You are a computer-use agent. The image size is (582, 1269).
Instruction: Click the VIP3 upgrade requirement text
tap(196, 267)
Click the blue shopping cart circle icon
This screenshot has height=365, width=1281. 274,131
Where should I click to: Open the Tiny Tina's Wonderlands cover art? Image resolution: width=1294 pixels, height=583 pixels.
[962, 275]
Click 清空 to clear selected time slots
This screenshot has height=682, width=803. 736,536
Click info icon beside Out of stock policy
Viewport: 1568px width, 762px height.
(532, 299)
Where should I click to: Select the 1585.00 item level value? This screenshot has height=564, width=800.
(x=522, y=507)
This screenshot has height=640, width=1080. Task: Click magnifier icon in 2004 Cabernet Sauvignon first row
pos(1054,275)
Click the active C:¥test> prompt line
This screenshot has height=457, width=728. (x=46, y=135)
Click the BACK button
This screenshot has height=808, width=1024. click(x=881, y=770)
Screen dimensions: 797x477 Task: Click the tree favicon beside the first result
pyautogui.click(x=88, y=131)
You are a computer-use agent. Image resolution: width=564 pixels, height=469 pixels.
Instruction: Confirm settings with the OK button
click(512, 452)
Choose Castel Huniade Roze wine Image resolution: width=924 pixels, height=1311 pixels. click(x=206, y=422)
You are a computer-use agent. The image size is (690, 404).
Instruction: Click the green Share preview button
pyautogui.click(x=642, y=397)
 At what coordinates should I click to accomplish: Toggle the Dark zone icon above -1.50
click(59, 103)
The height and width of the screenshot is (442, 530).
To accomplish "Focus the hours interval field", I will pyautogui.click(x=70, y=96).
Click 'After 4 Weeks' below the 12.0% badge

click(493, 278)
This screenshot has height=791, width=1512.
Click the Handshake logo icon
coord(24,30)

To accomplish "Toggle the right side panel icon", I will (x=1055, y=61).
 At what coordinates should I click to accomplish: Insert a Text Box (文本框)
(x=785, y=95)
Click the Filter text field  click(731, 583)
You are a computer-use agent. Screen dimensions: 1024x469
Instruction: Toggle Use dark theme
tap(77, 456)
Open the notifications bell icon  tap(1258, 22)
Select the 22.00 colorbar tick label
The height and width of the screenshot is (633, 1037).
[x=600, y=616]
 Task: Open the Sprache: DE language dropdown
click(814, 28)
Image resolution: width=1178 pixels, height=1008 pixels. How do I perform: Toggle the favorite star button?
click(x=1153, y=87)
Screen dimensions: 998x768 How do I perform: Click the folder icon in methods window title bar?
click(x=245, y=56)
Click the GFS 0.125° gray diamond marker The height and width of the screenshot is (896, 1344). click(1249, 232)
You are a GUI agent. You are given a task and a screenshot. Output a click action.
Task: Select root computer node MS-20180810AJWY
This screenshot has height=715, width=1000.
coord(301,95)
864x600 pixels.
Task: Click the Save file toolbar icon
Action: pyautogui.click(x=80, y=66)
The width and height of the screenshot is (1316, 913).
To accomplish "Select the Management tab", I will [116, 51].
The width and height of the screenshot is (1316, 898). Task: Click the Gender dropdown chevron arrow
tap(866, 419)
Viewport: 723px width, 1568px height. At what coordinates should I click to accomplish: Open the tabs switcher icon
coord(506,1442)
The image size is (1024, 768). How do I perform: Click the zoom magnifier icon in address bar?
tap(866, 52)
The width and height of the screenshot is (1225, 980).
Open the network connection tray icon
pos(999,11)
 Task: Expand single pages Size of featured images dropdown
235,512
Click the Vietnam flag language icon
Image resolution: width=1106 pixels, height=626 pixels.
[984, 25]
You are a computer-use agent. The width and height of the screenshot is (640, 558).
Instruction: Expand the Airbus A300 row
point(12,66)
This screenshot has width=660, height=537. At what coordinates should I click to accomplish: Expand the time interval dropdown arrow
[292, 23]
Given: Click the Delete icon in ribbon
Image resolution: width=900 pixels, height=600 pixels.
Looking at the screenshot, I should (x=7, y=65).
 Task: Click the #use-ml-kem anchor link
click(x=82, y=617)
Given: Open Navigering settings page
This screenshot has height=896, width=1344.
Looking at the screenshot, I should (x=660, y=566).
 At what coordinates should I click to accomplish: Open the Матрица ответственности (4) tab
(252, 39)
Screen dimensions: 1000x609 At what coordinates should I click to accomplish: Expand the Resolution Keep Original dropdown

==*==

WHAT TO WORK ON:
Would you output the full listing exactly as it stands?

OUTPUT:
You are a computer-use agent. The image size is (582, 1269).
Instruction: Click the VIP3 upgrade requirement text
tap(196, 267)
Click the blue shopping cart circle icon
This screenshot has height=365, width=1281. 274,131
Where should I click to: Open the Tiny Tina's Wonderlands cover art? Image resolution: width=1294 pixels, height=583 pixels.
[962, 275]
Click 清空 to clear selected time slots
This screenshot has height=682, width=803. 736,536
Click info icon beside Out of stock policy
Viewport: 1568px width, 762px height.
(532, 299)
Where should I click to: Select the 1585.00 item level value? This screenshot has height=564, width=800.
(x=522, y=507)
This screenshot has height=640, width=1080. Task: Click magnifier icon in 2004 Cabernet Sauvignon first row
pos(1054,275)
Click the active C:¥test> prompt line
This screenshot has height=457, width=728. (x=46, y=135)
Click the BACK button
This screenshot has height=808, width=1024. click(x=881, y=770)
Screen dimensions: 797x477 Task: Click the tree favicon beside the first result
pyautogui.click(x=88, y=131)
You are a computer-use agent. Image resolution: width=564 pixels, height=469 pixels.
Instruction: Confirm settings with the OK button
click(512, 452)
Choose Castel Huniade Roze wine Image resolution: width=924 pixels, height=1311 pixels. click(x=206, y=422)
You are a computer-use agent. The image size is (690, 404).
Instruction: Click the green Share preview button
pyautogui.click(x=642, y=397)
 At what coordinates should I click to accomplish: Toggle the Dark zone icon above -1.50
click(59, 103)
The height and width of the screenshot is (442, 530).
To accomplish "Focus the hours interval field", I will pyautogui.click(x=70, y=96).
Click 'After 4 Weeks' below the 12.0% badge

click(493, 278)
This screenshot has height=791, width=1512.
Click the Handshake logo icon
coord(24,30)

To accomplish "Toggle the right side panel icon", I will (x=1055, y=61).
 At what coordinates should I click to accomplish: Insert a Text Box (文本框)
(x=785, y=95)
Click the Filter text field  click(731, 583)
You are a computer-use agent. Screen dimensions: 1024x469
Instruction: Toggle Use dark theme
tap(77, 456)
Open the notifications bell icon  tap(1258, 22)
Select the 22.00 colorbar tick label
The height and width of the screenshot is (633, 1037).
[x=600, y=616]
 Task: Open the Sprache: DE language dropdown
click(814, 28)
Image resolution: width=1178 pixels, height=1008 pixels. How do I perform: Toggle the favorite star button?
click(x=1153, y=87)
Screen dimensions: 998x768 How do I perform: Click the folder icon in methods window title bar?
click(x=245, y=56)
Click the GFS 0.125° gray diamond marker The height and width of the screenshot is (896, 1344). click(1249, 232)
You are a GUI agent. You are given a task and a screenshot. Output a click action.
Task: Select root computer node MS-20180810AJWY
This screenshot has height=715, width=1000.
coord(301,95)
864x600 pixels.
Task: Click the Save file toolbar icon
Action: pyautogui.click(x=80, y=66)
The width and height of the screenshot is (1316, 913).
To accomplish "Select the Management tab", I will [116, 51].
The width and height of the screenshot is (1316, 898). Task: Click the Gender dropdown chevron arrow
tap(866, 419)
Viewport: 723px width, 1568px height. At what coordinates should I click to accomplish: Open the tabs switcher icon
coord(506,1442)
The image size is (1024, 768). How do I perform: Click the zoom magnifier icon in address bar?
tap(866, 52)
The width and height of the screenshot is (1225, 980).
Open the network connection tray icon
pos(999,11)
 Task: Expand single pages Size of featured images dropdown
235,512
Click the Vietnam flag language icon
Image resolution: width=1106 pixels, height=626 pixels.
[984, 25]
You are a computer-use agent. The width and height of the screenshot is (640, 558).
Instruction: Expand the Airbus A300 row
point(12,66)
This screenshot has width=660, height=537. At what coordinates should I click to accomplish: Expand the time interval dropdown arrow
[292, 23]
Given: Click the Delete icon in ribbon
Image resolution: width=900 pixels, height=600 pixels.
Looking at the screenshot, I should (x=7, y=65).
 Task: Click the #use-ml-kem anchor link
click(x=82, y=617)
Given: Open Navigering settings page
This screenshot has height=896, width=1344.
Looking at the screenshot, I should (x=660, y=566).
 At what coordinates should I click to accomplish: Open the Матрица ответственности (4) tab
(252, 39)
Screen dimensions: 1000x609 At what coordinates should I click to accomplish: Expand the Resolution Keep Original dropdown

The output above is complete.